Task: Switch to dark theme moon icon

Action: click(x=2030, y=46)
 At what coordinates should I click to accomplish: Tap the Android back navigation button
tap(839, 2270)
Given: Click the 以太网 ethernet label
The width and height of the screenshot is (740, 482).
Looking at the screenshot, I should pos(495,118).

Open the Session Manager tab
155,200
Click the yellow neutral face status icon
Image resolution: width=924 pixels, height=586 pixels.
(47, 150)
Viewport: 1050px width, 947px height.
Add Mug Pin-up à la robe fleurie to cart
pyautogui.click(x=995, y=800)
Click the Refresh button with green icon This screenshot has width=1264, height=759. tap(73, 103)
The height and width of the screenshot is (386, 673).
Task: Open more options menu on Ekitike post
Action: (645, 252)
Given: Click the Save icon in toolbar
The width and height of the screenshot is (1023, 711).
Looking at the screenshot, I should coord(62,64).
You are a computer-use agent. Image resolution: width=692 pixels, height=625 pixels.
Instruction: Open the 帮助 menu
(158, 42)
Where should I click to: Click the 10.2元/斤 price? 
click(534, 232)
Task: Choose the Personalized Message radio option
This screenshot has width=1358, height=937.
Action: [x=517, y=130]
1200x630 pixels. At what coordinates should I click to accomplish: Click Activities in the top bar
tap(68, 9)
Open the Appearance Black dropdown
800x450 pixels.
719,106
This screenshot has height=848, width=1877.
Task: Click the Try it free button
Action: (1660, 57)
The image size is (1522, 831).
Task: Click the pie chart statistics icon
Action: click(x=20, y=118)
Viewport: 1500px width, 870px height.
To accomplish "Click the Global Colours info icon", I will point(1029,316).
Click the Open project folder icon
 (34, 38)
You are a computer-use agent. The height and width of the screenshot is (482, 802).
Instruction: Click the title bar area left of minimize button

· · · · ·

Task to complete: Go through the records above. Copy each line in which the string "agent" appears.

Your response:
You are a computer-use agent. Image resolution: width=692 pixels, height=625 pixels.
You are a computer-use agent. The height and width of the screenshot is (482, 802).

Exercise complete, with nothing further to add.